Dataset entries START
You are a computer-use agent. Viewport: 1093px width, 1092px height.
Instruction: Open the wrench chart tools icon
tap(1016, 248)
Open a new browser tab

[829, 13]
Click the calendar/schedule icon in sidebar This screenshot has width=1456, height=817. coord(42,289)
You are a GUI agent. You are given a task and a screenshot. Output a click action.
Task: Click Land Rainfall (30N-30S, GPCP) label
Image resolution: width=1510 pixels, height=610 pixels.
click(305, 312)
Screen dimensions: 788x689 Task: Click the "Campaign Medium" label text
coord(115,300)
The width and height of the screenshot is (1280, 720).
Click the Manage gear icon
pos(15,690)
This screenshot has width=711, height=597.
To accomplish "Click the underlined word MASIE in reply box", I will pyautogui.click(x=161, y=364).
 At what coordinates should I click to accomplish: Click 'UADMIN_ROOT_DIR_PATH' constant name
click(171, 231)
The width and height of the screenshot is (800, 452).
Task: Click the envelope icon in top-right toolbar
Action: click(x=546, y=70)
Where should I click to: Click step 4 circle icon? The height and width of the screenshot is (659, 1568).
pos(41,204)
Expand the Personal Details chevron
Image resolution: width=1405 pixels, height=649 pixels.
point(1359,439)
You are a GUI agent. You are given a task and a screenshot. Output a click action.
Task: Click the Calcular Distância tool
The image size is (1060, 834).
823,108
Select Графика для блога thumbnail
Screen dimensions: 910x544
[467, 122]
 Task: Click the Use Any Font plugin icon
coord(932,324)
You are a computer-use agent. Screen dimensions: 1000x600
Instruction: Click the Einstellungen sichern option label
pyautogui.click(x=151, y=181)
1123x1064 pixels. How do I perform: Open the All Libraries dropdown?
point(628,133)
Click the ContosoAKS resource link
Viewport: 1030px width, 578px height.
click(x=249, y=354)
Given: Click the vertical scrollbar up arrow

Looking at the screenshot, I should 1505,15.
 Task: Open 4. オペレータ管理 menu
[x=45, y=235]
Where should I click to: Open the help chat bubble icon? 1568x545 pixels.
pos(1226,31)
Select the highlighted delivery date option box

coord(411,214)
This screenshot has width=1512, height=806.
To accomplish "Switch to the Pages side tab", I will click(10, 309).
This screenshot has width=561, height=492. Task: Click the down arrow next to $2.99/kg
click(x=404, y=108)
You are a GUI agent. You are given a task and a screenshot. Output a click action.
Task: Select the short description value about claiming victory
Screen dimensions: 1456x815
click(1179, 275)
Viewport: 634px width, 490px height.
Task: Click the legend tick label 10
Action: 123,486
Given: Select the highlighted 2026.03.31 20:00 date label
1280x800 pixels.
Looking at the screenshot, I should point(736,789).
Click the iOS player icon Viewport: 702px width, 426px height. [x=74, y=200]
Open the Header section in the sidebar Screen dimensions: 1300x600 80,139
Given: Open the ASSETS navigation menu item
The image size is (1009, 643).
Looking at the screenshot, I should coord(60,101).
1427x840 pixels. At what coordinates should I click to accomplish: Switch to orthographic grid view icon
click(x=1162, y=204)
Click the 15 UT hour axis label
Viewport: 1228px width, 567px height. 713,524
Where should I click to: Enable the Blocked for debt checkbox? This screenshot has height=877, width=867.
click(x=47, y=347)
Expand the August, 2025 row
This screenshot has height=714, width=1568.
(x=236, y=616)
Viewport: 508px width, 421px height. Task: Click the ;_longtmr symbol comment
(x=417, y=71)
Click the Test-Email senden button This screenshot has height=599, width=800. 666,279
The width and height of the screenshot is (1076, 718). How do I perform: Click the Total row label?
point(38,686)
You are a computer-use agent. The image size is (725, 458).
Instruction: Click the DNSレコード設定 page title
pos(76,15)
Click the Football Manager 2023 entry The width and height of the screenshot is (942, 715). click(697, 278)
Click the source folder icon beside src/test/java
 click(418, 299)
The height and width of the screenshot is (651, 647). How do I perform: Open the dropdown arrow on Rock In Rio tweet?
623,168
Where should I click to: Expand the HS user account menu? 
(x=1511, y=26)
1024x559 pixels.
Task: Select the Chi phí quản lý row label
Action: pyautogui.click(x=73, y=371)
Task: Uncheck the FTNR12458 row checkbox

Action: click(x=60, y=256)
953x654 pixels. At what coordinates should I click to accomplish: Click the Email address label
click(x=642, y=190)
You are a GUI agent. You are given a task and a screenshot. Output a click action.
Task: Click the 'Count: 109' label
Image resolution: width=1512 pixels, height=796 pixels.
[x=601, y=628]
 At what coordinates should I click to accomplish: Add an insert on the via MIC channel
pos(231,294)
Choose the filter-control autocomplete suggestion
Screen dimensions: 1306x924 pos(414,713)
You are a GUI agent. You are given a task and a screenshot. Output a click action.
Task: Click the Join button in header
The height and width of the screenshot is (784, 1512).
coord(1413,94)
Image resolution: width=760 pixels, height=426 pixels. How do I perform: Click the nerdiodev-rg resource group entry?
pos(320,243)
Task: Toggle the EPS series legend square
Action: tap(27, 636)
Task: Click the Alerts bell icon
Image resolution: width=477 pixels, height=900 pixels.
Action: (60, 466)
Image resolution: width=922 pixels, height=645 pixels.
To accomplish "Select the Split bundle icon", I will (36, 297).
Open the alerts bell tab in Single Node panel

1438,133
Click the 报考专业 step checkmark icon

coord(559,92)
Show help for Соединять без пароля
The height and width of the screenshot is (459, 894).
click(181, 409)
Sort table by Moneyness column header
Dataset entries END
### Exercise goal
Without leaving anything out, retype the material exactly.

### Task output
You are a computer-use agent. Viewport: 1093px width, 1092px height.
Instruction: Open the wrench chart tools icon
tap(1016, 248)
Open a new browser tab

[829, 13]
Click the calendar/schedule icon in sidebar This screenshot has width=1456, height=817. coord(42,289)
You are a GUI agent. You are given a task and a screenshot. Output a click action.
Task: Click Land Rainfall (30N-30S, GPCP) label
Image resolution: width=1510 pixels, height=610 pixels.
click(305, 312)
Screen dimensions: 788x689 Task: Click the "Campaign Medium" label text
coord(115,300)
The width and height of the screenshot is (1280, 720).
Click the Manage gear icon
pos(15,690)
This screenshot has width=711, height=597.
To accomplish "Click the underlined word MASIE in reply box", I will pyautogui.click(x=161, y=364).
 At what coordinates should I click to accomplish: Click 'UADMIN_ROOT_DIR_PATH' constant name
click(171, 231)
The width and height of the screenshot is (800, 452).
Task: Click the envelope icon in top-right toolbar
Action: click(x=546, y=70)
Where should I click to: Click step 4 circle icon? The height and width of the screenshot is (659, 1568).
pos(41,204)
Expand the Personal Details chevron
Image resolution: width=1405 pixels, height=649 pixels.
point(1359,439)
You are a GUI agent. You are given a task and a screenshot. Output a click action.
Task: Click the Calcular Distância tool
The image size is (1060, 834).
823,108
Select Графика для блога thumbnail
Screen dimensions: 910x544
[467, 122]
 Task: Click the Use Any Font plugin icon
coord(932,324)
You are a computer-use agent. Screen dimensions: 1000x600
Instruction: Click the Einstellungen sichern option label
pyautogui.click(x=151, y=181)
1123x1064 pixels. How do I perform: Open the All Libraries dropdown?
point(628,133)
Click the ContosoAKS resource link
Viewport: 1030px width, 578px height.
click(x=249, y=354)
Given: Click the vertical scrollbar up arrow

Looking at the screenshot, I should 1505,15.
 Task: Open 4. オペレータ管理 menu
[x=45, y=235]
Where should I click to: Open the help chat bubble icon? 1568x545 pixels.
pos(1226,31)
Select the highlighted delivery date option box

coord(411,214)
This screenshot has width=1512, height=806.
To accomplish "Switch to the Pages side tab", I will click(10, 309).
This screenshot has width=561, height=492. Task: Click the down arrow next to $2.99/kg
click(x=404, y=108)
You are a GUI agent. You are given a task and a screenshot. Output a click action.
Task: Select the short description value about claiming victory
Screen dimensions: 1456x815
click(1179, 275)
Viewport: 634px width, 490px height.
Task: Click the legend tick label 10
Action: 123,486
Given: Select the highlighted 2026.03.31 20:00 date label
1280x800 pixels.
Looking at the screenshot, I should point(736,789).
Click the iOS player icon Viewport: 702px width, 426px height. [x=74, y=200]
Open the Header section in the sidebar Screen dimensions: 1300x600 80,139
Given: Open the ASSETS navigation menu item
The image size is (1009, 643).
Looking at the screenshot, I should coord(60,101).
1427x840 pixels. At what coordinates should I click to accomplish: Switch to orthographic grid view icon
click(x=1162, y=204)
Click the 15 UT hour axis label
Viewport: 1228px width, 567px height. 713,524
Where should I click to: Enable the Blocked for debt checkbox? This screenshot has height=877, width=867.
click(x=47, y=347)
Expand the August, 2025 row
This screenshot has height=714, width=1568.
(x=236, y=616)
Viewport: 508px width, 421px height. Task: Click the ;_longtmr symbol comment
(x=417, y=71)
Click the Test-Email senden button This screenshot has height=599, width=800. 666,279
The width and height of the screenshot is (1076, 718). How do I perform: Click the Total row label?
point(38,686)
You are a computer-use agent. The image size is (725, 458).
Instruction: Click the DNSレコード設定 page title
pos(76,15)
Click the Football Manager 2023 entry The width and height of the screenshot is (942, 715). click(697, 278)
Click the source folder icon beside src/test/java
 click(418, 299)
The height and width of the screenshot is (651, 647). How do I perform: Open the dropdown arrow on Rock In Rio tweet?
623,168
Where should I click to: Expand the HS user account menu? 
(x=1511, y=26)
1024x559 pixels.
Task: Select the Chi phí quản lý row label
Action: pyautogui.click(x=73, y=371)
Task: Uncheck the FTNR12458 row checkbox

Action: click(x=60, y=256)
953x654 pixels. At what coordinates should I click to accomplish: Click the Email address label
click(x=642, y=190)
You are a GUI agent. You are given a task and a screenshot. Output a click action.
Task: Click the 'Count: 109' label
Image resolution: width=1512 pixels, height=796 pixels.
[x=601, y=628]
 At what coordinates should I click to accomplish: Add an insert on the via MIC channel
pos(231,294)
Choose the filter-control autocomplete suggestion
Screen dimensions: 1306x924 pos(414,713)
You are a GUI agent. You are given a task and a screenshot. Output a click action.
Task: Click the Join button in header
The height and width of the screenshot is (784, 1512).
coord(1413,94)
Image resolution: width=760 pixels, height=426 pixels. How do I perform: Click the nerdiodev-rg resource group entry?
pos(320,243)
Task: Toggle the EPS series legend square
Action: tap(27, 636)
Task: Click the Alerts bell icon
Image resolution: width=477 pixels, height=900 pixels.
Action: (60, 466)
Image resolution: width=922 pixels, height=645 pixels.
To accomplish "Select the Split bundle icon", I will (36, 297).
Open the alerts bell tab in Single Node panel

1438,133
Click the 报考专业 step checkmark icon

coord(559,92)
Show help for Соединять без пароля
The height and width of the screenshot is (459, 894).
click(181, 409)
Sort table by Moneyness column header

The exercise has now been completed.